[WHAT YOU NEED TO DO] Please repeat exactly the lines from the one containing "[Home Candle] (106, 677)" through the last line of the records, both included, and nothing else, leaving out any pictures.

[SUPPLIED RECORDS]
◇ ◇ ◇
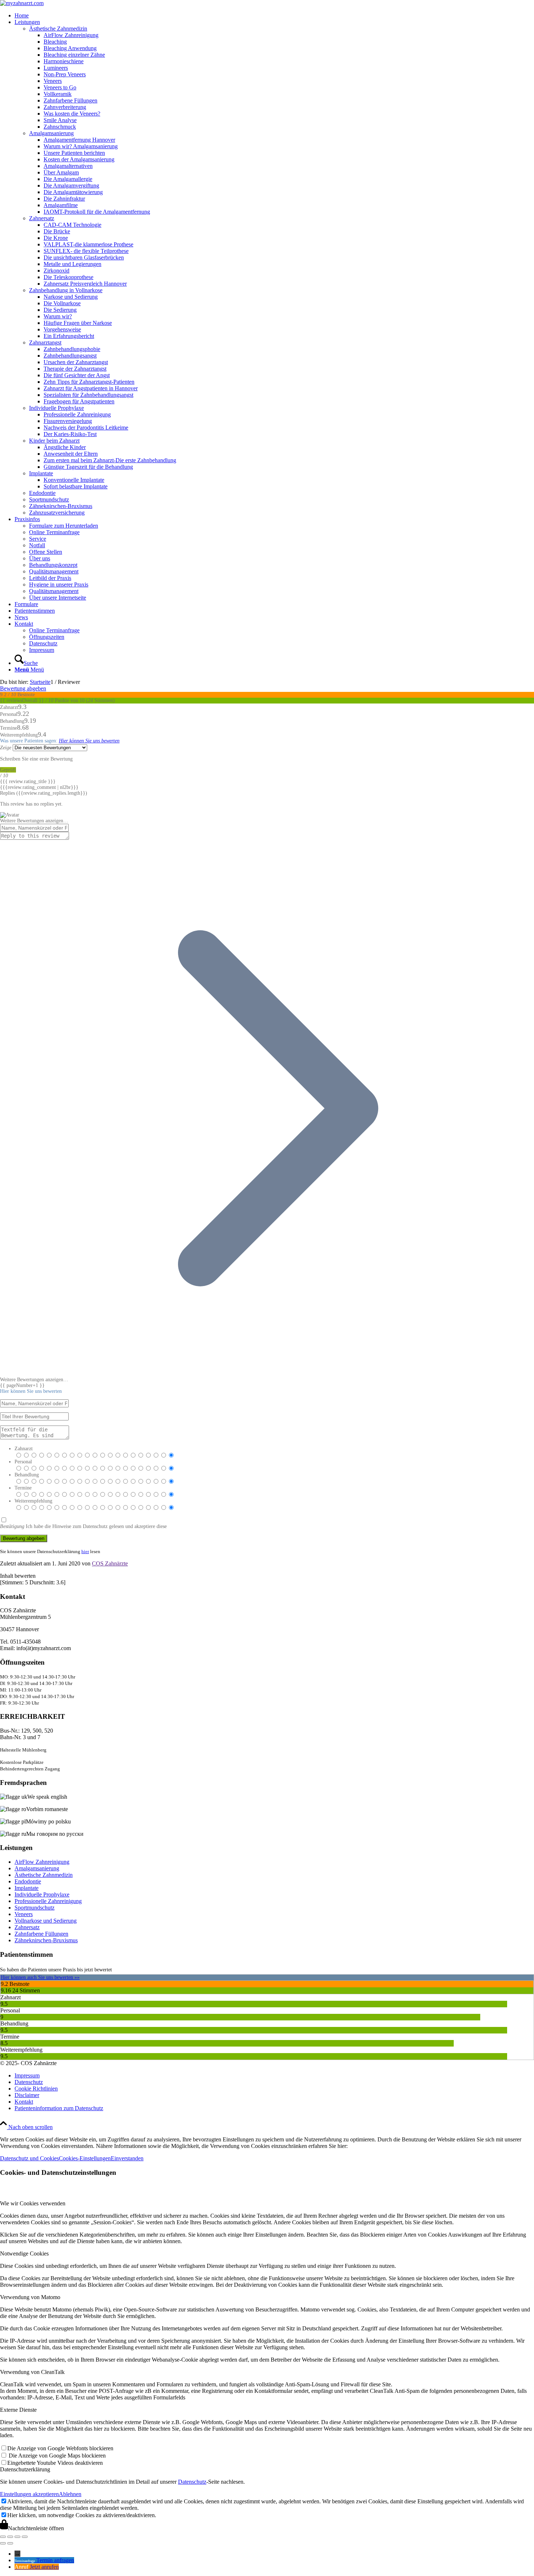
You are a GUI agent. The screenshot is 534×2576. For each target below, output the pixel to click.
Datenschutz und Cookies (29, 2158)
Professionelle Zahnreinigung (48, 1901)
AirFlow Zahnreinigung (42, 1862)
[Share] (10, 2537)
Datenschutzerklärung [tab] (25, 2469)
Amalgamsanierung (37, 1868)
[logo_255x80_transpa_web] (22, 3)
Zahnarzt (24, 1448)
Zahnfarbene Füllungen (41, 1934)
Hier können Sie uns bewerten (89, 740)
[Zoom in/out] (25, 2537)
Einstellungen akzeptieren (29, 2494)
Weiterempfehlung (33, 1501)
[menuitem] (274, 15)
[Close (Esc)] (3, 2537)
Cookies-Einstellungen (85, 2158)
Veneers (24, 1914)
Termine (23, 1488)
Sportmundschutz (34, 1907)
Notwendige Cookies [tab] (24, 2253)
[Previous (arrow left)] (3, 2543)
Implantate (27, 1888)
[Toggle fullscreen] (17, 2537)
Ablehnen (70, 2494)
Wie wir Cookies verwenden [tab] (32, 2203)
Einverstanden (127, 2158)
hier (85, 1551)
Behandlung (27, 1475)
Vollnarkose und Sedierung (46, 1921)
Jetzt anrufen (44, 2567)
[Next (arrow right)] (10, 2543)
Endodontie (28, 1881)
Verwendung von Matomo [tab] (30, 2297)
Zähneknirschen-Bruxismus (46, 1940)
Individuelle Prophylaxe (42, 1894)
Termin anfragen (55, 2560)
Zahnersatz (27, 1927)
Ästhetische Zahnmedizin (44, 1875)
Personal (23, 1461)
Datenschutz (192, 2482)
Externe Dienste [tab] (18, 2410)
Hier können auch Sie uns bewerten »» (40, 1977)
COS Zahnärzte (110, 1563)
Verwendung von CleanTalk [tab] (32, 2372)
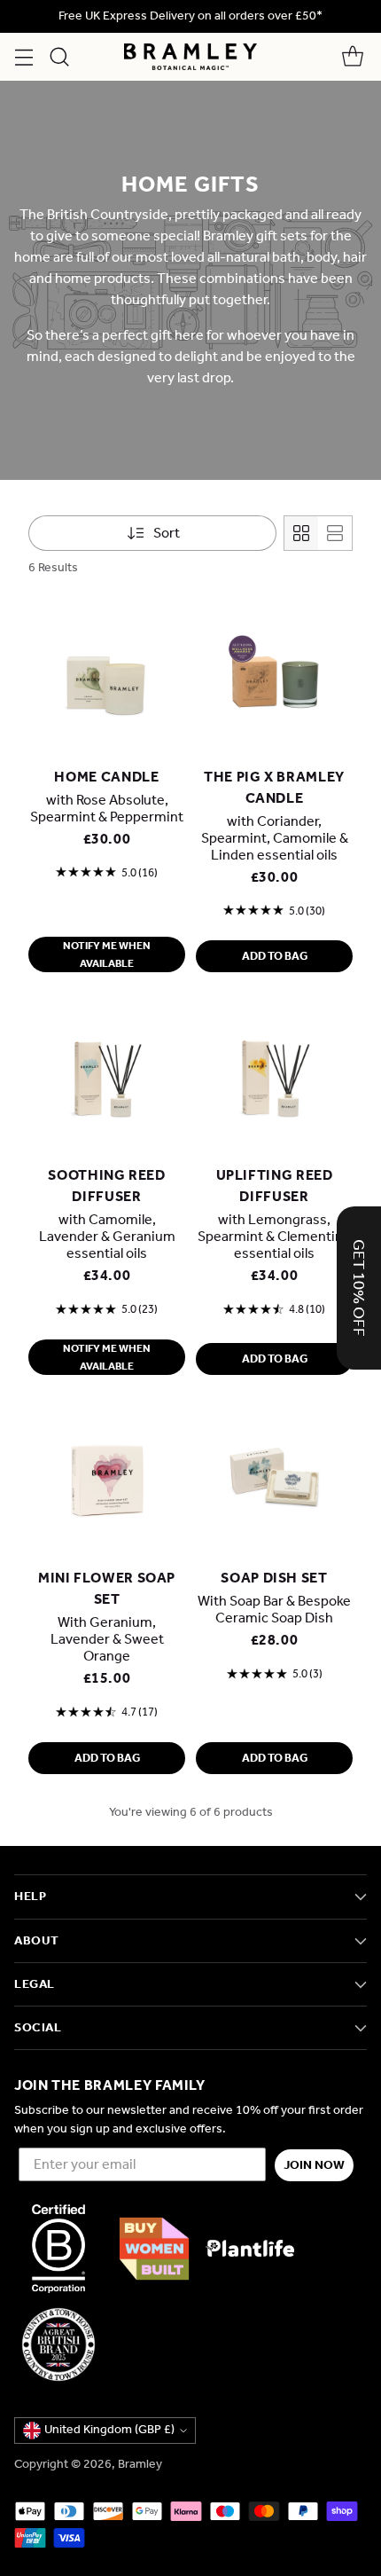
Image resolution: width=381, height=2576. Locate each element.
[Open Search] (59, 57)
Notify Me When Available (107, 954)
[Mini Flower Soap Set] (106, 1478)
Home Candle (106, 776)
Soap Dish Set (274, 1577)
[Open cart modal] (352, 57)
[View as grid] (301, 533)
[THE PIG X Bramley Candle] (274, 677)
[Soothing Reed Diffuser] (106, 1075)
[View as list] (335, 533)
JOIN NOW (314, 2164)
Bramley (140, 2463)
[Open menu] (23, 57)
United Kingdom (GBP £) (109, 2429)
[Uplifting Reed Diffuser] (274, 1075)
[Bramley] (190, 56)
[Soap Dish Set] (274, 1478)
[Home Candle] (106, 677)
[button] (359, 1288)
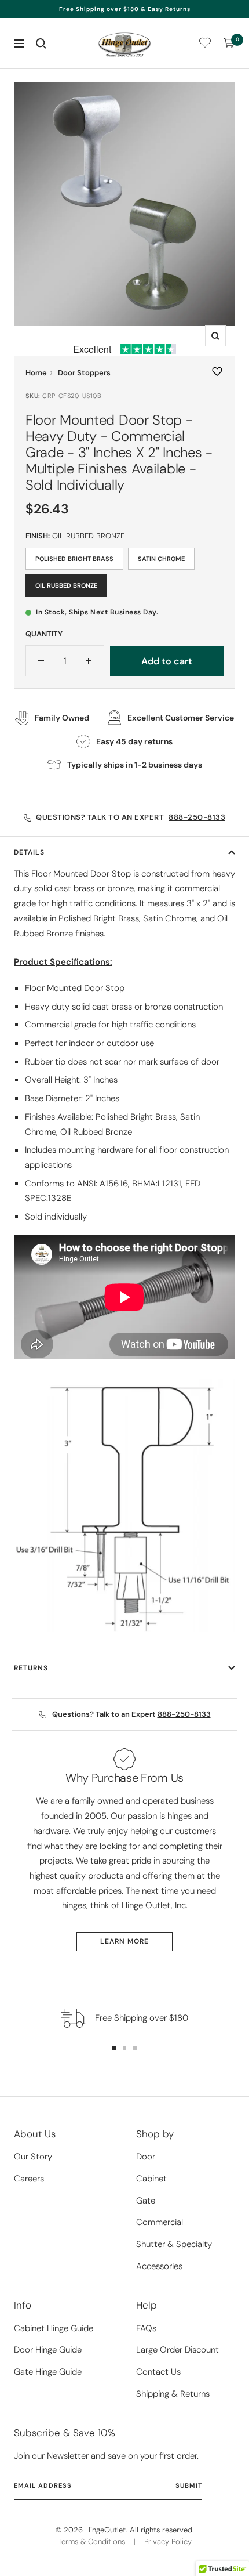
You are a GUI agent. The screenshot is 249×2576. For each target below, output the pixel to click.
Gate (145, 2200)
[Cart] (229, 43)
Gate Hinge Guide (48, 2372)
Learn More (124, 1941)
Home (36, 373)
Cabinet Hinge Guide (53, 2328)
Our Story (33, 2156)
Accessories (159, 2266)
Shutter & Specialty (174, 2244)
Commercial (159, 2222)
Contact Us (158, 2372)
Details (29, 852)
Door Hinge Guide (48, 2350)
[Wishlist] (205, 45)
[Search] (41, 43)
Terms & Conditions (91, 2541)
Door (145, 2156)
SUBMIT (188, 2485)
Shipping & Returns (173, 2394)
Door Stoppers (84, 373)
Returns (31, 1668)
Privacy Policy (168, 2541)
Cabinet (151, 2178)
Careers (29, 2178)
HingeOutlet (105, 2530)
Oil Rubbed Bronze (66, 585)
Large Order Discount (177, 2350)
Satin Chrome (161, 559)
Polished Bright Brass (74, 559)
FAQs (146, 2328)
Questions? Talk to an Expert (130, 817)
◇ ◇ ◇
[EXERCISE OUTPUT]
[Home Candle] (106, 677)
[button] (359, 1288)
You are a GUI agent. The screenshot is 249×2576. For each target below, output the pixel to click.
Gate (145, 2200)
[Cart] (229, 43)
Gate Hinge Guide (48, 2372)
Learn More (124, 1941)
Home (36, 373)
Cabinet Hinge Guide (53, 2328)
Our Story (33, 2156)
Accessories (159, 2266)
Shutter & Specialty (174, 2244)
Commercial (159, 2222)
Contact Us (158, 2372)
Details (29, 852)
Door Hinge Guide (48, 2350)
[Wishlist] (205, 45)
[Search] (41, 43)
Terms & Conditions (91, 2541)
Door (145, 2156)
SUBMIT (188, 2485)
Shipping & Returns (173, 2394)
Door Stoppers (84, 373)
Returns (31, 1668)
Privacy Policy (168, 2541)
Cabinet (151, 2178)
Careers (29, 2178)
HingeOutlet (105, 2530)
Oil Rubbed Bronze (66, 585)
Large Order Discount (177, 2350)
Satin Chrome (161, 559)
Polished Bright Brass (74, 559)
FAQs (146, 2328)
Questions? Talk to an Expert (130, 817)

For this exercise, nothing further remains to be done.